▶ [WHAT IS BEING ASKED]
Reproduce the following entries line for line, without any changes.

Stored data entries

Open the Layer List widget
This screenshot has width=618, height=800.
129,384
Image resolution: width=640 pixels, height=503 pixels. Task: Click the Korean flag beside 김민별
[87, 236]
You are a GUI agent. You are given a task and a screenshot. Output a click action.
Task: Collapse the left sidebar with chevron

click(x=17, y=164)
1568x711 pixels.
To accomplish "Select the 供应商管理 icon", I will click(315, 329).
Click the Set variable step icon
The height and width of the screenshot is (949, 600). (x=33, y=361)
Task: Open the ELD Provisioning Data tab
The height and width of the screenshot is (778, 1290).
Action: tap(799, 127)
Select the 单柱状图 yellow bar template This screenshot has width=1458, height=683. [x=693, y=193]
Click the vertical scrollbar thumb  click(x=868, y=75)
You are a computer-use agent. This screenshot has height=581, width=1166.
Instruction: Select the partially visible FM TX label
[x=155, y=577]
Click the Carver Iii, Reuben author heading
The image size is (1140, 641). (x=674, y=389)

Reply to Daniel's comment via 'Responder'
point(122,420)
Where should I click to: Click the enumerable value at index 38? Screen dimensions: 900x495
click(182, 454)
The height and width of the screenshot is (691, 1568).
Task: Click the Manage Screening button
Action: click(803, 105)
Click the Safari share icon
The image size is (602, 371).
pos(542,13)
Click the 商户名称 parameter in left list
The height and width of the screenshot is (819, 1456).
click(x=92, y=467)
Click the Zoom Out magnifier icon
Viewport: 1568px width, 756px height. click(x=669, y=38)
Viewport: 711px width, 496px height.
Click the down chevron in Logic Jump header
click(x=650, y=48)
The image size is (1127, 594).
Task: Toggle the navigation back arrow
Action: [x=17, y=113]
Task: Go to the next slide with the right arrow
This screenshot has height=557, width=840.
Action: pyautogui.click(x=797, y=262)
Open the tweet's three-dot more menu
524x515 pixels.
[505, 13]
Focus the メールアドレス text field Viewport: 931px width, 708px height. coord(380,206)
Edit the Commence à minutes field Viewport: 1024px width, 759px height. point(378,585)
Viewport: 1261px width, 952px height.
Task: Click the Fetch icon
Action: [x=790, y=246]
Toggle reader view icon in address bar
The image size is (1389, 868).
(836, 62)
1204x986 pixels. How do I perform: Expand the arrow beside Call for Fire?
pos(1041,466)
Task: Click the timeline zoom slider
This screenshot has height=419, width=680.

▶ [SOLUTION TO THIS EXERCISE]
Open the Layer List widget
This screenshot has width=618, height=800.
129,384
Image resolution: width=640 pixels, height=503 pixels. Task: Click the Korean flag beside 김민별
[87, 236]
You are a GUI agent. You are given a task and a screenshot. Output a click action.
Task: Collapse the left sidebar with chevron

click(x=17, y=164)
1568x711 pixels.
To accomplish "Select the 供应商管理 icon", I will click(315, 329).
Click the Set variable step icon
The height and width of the screenshot is (949, 600). (x=33, y=361)
Task: Open the ELD Provisioning Data tab
The height and width of the screenshot is (778, 1290).
Action: tap(799, 127)
Select the 单柱状图 yellow bar template This screenshot has width=1458, height=683. [x=693, y=193]
Click the vertical scrollbar thumb  click(x=868, y=75)
You are a computer-use agent. This screenshot has height=581, width=1166.
Instruction: Select the partially visible FM TX label
[x=155, y=577]
Click the Carver Iii, Reuben author heading
The image size is (1140, 641). (x=674, y=389)

Reply to Daniel's comment via 'Responder'
point(122,420)
Where should I click to: Click the enumerable value at index 38? Screen dimensions: 900x495
click(182, 454)
The height and width of the screenshot is (691, 1568).
Task: Click the Manage Screening button
Action: click(803, 105)
Click the Safari share icon
The image size is (602, 371).
pos(542,13)
Click the 商户名称 parameter in left list
The height and width of the screenshot is (819, 1456).
click(x=92, y=467)
Click the Zoom Out magnifier icon
Viewport: 1568px width, 756px height. click(x=669, y=38)
Viewport: 711px width, 496px height.
Click the down chevron in Logic Jump header
click(x=650, y=48)
The image size is (1127, 594).
Task: Toggle the navigation back arrow
Action: [x=17, y=113]
Task: Go to the next slide with the right arrow
This screenshot has height=557, width=840.
Action: pyautogui.click(x=797, y=262)
Open the tweet's three-dot more menu
524x515 pixels.
[505, 13]
Focus the メールアドレス text field Viewport: 931px width, 708px height. coord(380,206)
Edit the Commence à minutes field Viewport: 1024px width, 759px height. point(378,585)
Viewport: 1261px width, 952px height.
Task: Click the Fetch icon
Action: [x=790, y=246]
Toggle reader view icon in address bar
The image size is (1389, 868).
(836, 62)
1204x986 pixels. How do I perform: Expand the arrow beside Call for Fire?
pos(1041,466)
Task: Click the timeline zoom slider
This screenshot has height=419, width=680.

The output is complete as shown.